» **Task goal**: Take the records below and extract, word for word, the lines from the one containing "Where should I" through the final line, inclusive. Omit pictures.

» **Available data**:
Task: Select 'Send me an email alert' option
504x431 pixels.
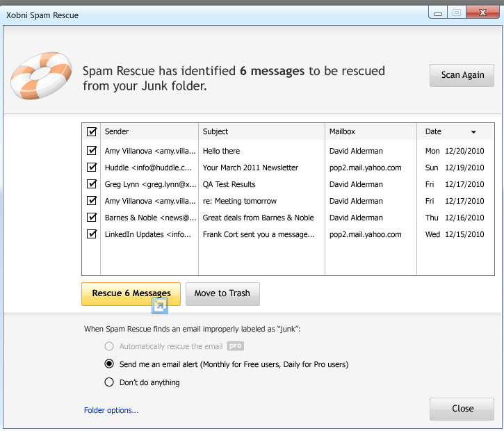Action: click(109, 364)
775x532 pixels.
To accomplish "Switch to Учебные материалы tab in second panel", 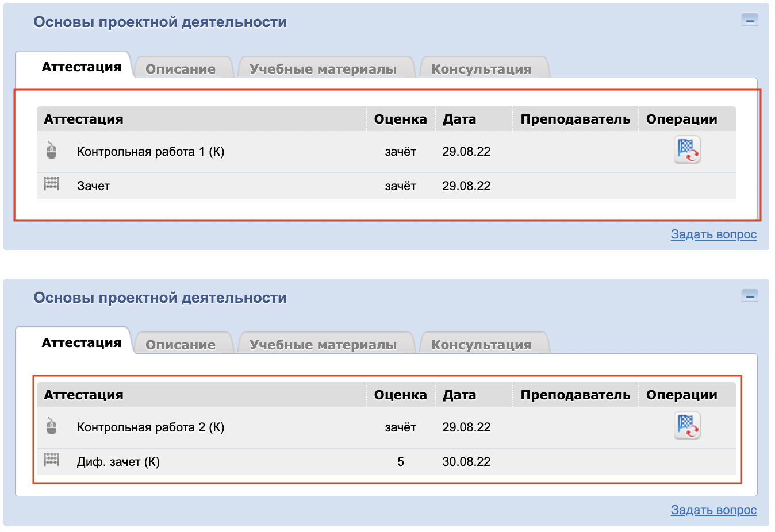I will point(323,345).
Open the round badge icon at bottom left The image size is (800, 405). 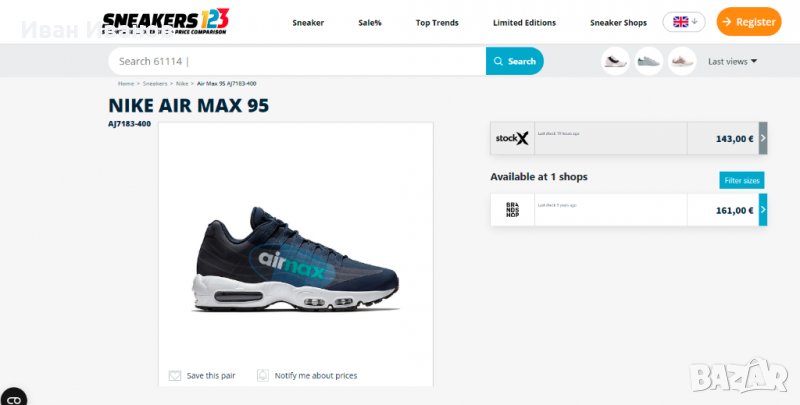(12, 397)
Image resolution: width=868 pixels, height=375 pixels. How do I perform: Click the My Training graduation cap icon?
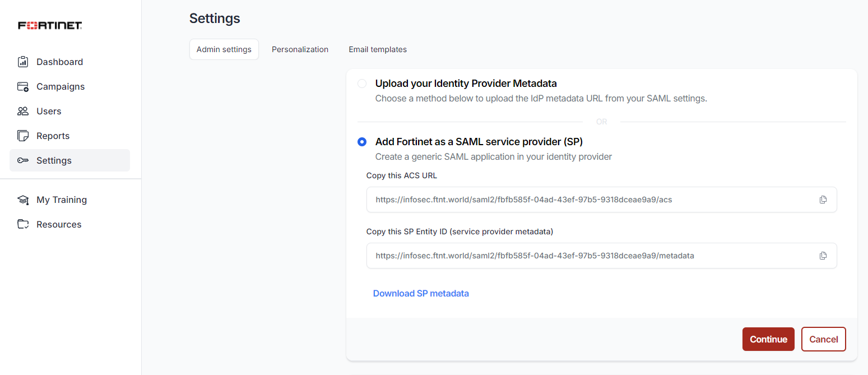click(x=23, y=200)
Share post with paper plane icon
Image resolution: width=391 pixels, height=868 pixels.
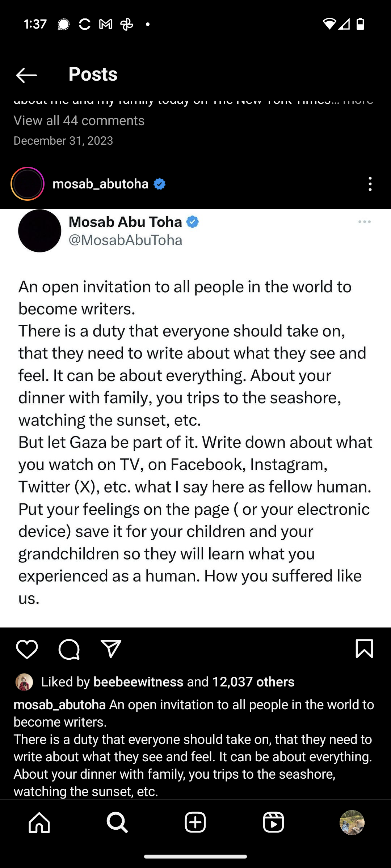pos(111,649)
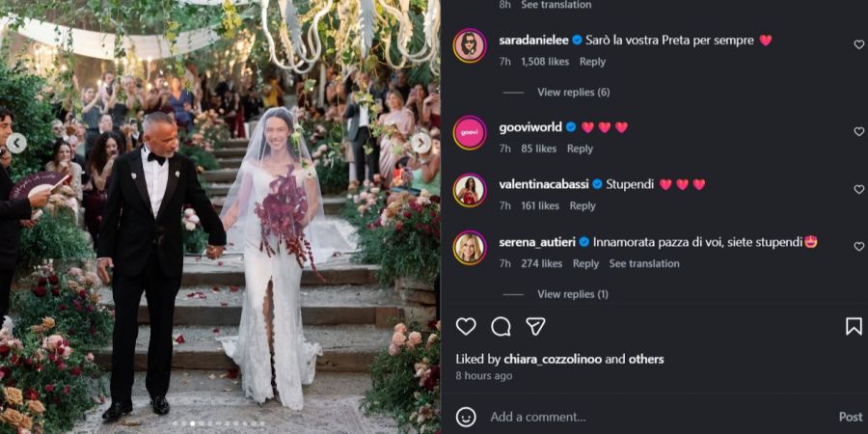868x434 pixels.
Task: Like valentinacabassi's comment
Action: [858, 189]
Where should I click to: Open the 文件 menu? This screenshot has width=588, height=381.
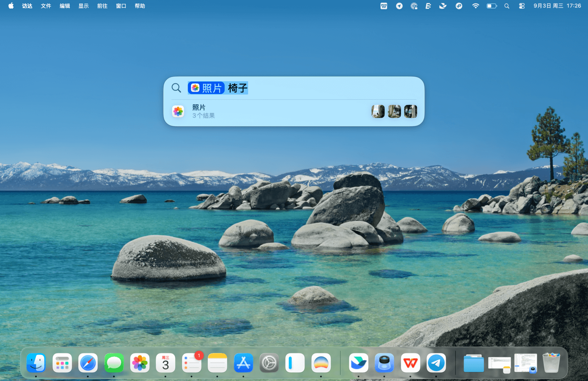(46, 6)
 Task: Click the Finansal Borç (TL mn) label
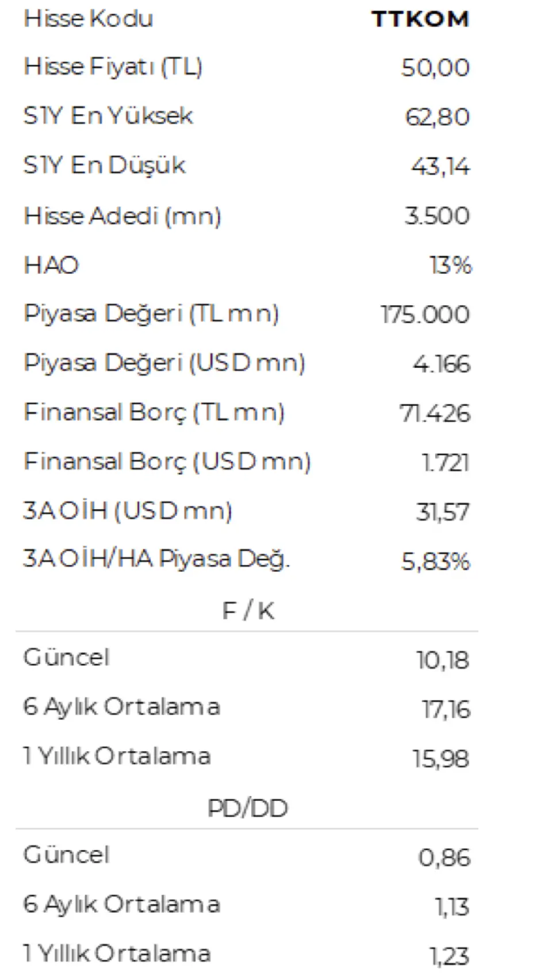tap(154, 413)
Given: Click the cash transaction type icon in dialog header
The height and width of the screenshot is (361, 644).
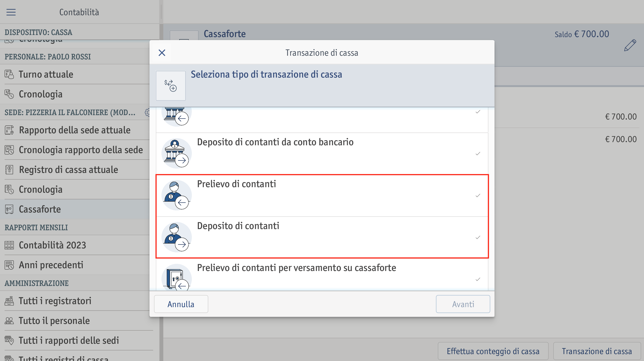Looking at the screenshot, I should point(171,86).
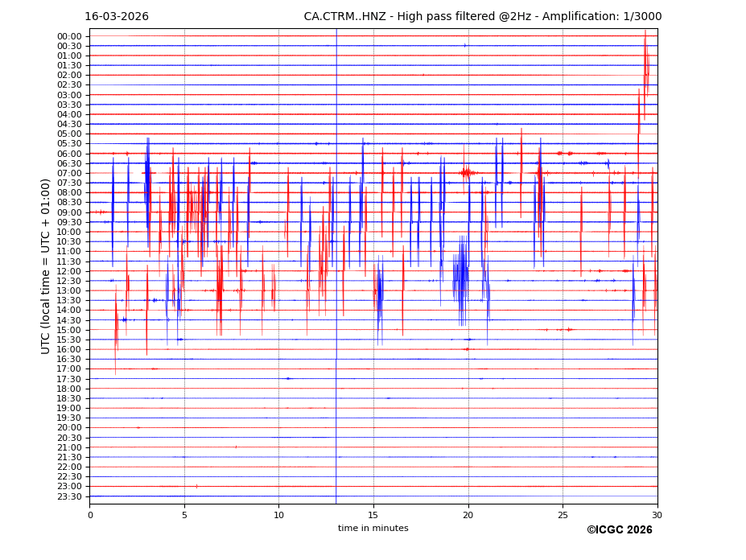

» **Solved problem**:
Where should I click to: Open the 文件 menu? This screenshot has width=588, height=381.
(46, 6)
 Task: Click the Finansal Borç (TL mn) label
tap(154, 413)
Given: Click the cash transaction type icon in dialog header
The height and width of the screenshot is (361, 644).
Looking at the screenshot, I should point(171,86).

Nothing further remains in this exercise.